TEXT SHOWN:

--- --- ---

Ben Strothmann in “Coming Clean,” part of Horse Trade’s Queerly Festival (Photo credit: Steven Fontas)

“I Will Survive” sung by Gloria Gaynor was the number one song when Strothmann was born in 1979 in Wisconsin and this factoid serves as a starting point to childhood reminiscences. At the age of six he has a crush on a boy and is attracted to the cartoon character Foghorn Leghorn. The Pink Panther is also an object of desire. By his teenage years he’s sexually active with men and has a boyfriend via AOL chat rooms.

A high school choir visit to New York City proves heady and leads to several return journeys and moving there permanently at the age of 21. He’d been working as a headshot and theater photographer.  With notions of becoming a performer, he studies with a voice teacher though there is never any mention of auditioning for or appearing in any shows. After a successful turn at being a waiter falters, he becomes an escort, advertising on RentBoy.com and receives glorious reviews for his services.

We are informed numerous times of the large amounts of money he gets from his often physically unattractive clients. One is so particularly repulsive that Strothmann cries while performing oral sex on him.  There’s a sequence detailing sex with a grotesque 61-year-old man who is going to give him periodic checks of $10,000.  A relationship with a drug dealer instigates a dependence on crystal meth that’s later replaced by marijuana. A new paramour buys him a camera as a 24th birthday present. “Within a year I have become a full-fledged Broadway theatrical photographer. I am making around $40,000 a year, plus health insurance! My portrait studio is regularly booked with clients.” After getting clean, he’s able to be his own boyfriend and to love himself.

--- --- ---

STORED DATA:
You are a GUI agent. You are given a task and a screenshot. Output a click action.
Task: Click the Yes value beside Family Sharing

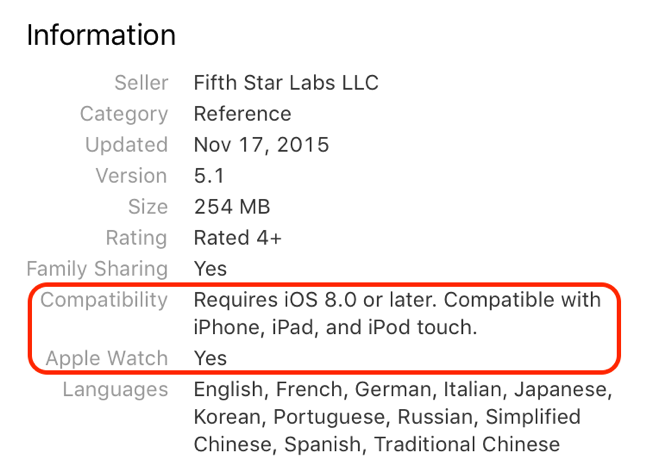[210, 269]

--- --- ---

GIVEN INSTRUCTION 1: Please quote the review between "A high school" and "for his services.", inclusive.
GIVEN INSTRUCTION 2: Name every age given as a number in the review, with the person or event it belongs to.
GIVEN INSTRUCTION 3:
Using the review, answer these:
(a) In what year and state was Strothmann born?
(b) On which website did he advertise as an escort?
(c) How much does he earn a year as a Broadway theatrical photographer?
The listing has nothing to do with any of this work.

CORRECT ANSWER 1:
A high school choir visit to New York City proves heady and leads to several return journeys and moving there permanently at the age of 21. He’d been working as a headshot and theater photographer.  With notions of becoming a performer, he studies with a voice teacher though there is never any mention of auditioning for or appearing in any shows. After a successful turn at being a waiter falters, he becomes an escort, advertising on RentBoy.com and receives glorious reviews for his services.

CORRECT ANSWER 2:
- Six: Strothmann's age when he has a crush on a boy and is attracted to Foghorn Leghorn
- 21: his age when he moves to New York City permanently
- 61: the age of a grotesque client who will give him periodic checks of $10,000
- 24: the birthday for which a new paramour buys him a camera

CORRECT ANSWER 3:
(a) 1979, in Wisconsin
(b) RentBoy.com
(c) Around $40,000, plus health insurance